Here, it is clear that Globant has complied with the directives of this Court. To the extent that CCG believes that any deficiencies not covered by the Order still exist, Globant has expressed its willingness to work through such disputes and otherwise act in good faith. Since the August 31, 2020 hearing, Globant has taken numerous steps to cure its discovery deficiencies, comply with the Order, and otherwise provide good faith responses. These steps include staffing new counsel on the matter, providing detailed descriptions as to each employee's job roles and responsibilities, dates of employment, identifying which employees are associated with which entities, indicating whether Globant has identified any employees that had prior ERP implementation experience, and otherwise providing information useful to CCG and in compliance with the Order. Moreover, to the extent Globant still relies on Fed. R. Civ. P. 33(d), Globant has identified specific Bates numbers of documents responsive to such interrogatories.

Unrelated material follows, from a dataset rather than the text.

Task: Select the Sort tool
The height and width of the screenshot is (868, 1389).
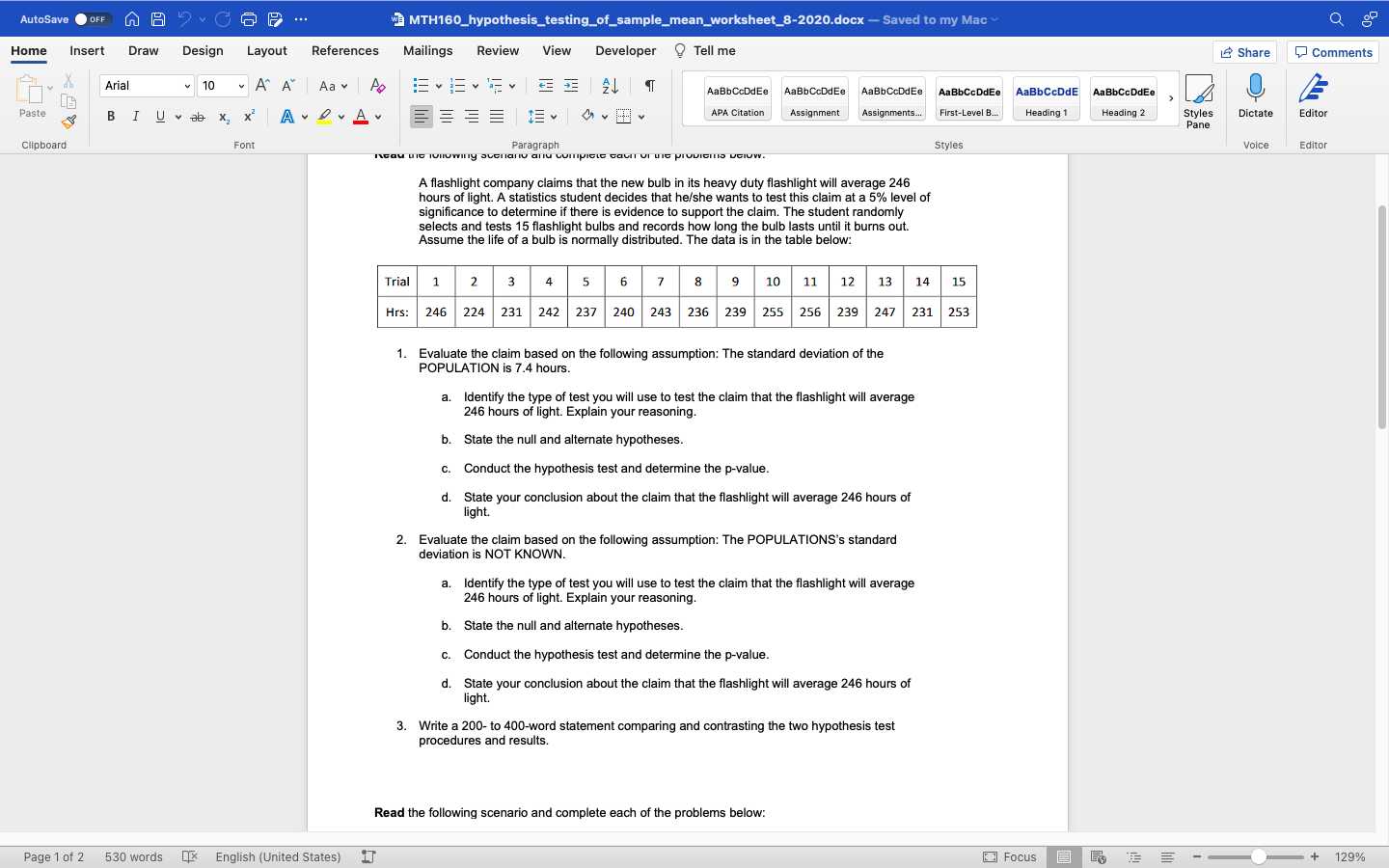Action: [608, 85]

Contrarily, Globant states that its new counsel, on numerous occasions, expressed its willingness to meet-and-confer with counsel for CCG to clarify the discovery sought by CCG and attempt to minimize discovery disputes and resolve issues outside of motion practice, yet CCG's counsel declined these offers and proceeded with filing its Motion anyways (Doc. 102). Such conduct is disfavored. Cooperation between the parties is a touchstone to ensure the just, speedy, and inexpensive resolution of any action as prescribed by Fed. R. Civ. P. 1. Here, the parties' initial efforts to work effectively and efficiently together have not been optimal. However, the Court is confident given recent efforts that the parties are capable of working cooperatively together. Regardless, the message should be clear for all that dilatory tactics will not be tolerated and will be appropriately resolved under the Rules of Procedure.
Accordingly, it is hereby
ORDERED:
1. Plaintiff's Motion for Sanctions Pursuant to Fed. R. Civ. P. 37 (Doc. 95) is GRANTED IN PART AND DENIED IN PART.
2. Globant shall pay CCG its fees and costs incurred by CCG in bringing its Motion to Compel (Doc. 95). To the extent that the parties cannot agree upon the amount of fees and costs, the Court will determine the appropriate amount of fees and costs to be awarded at later date after the Parties present argument on the issue.
DONE AND ORDERED in Tampa, Florida, on this 14th day of January, 2021.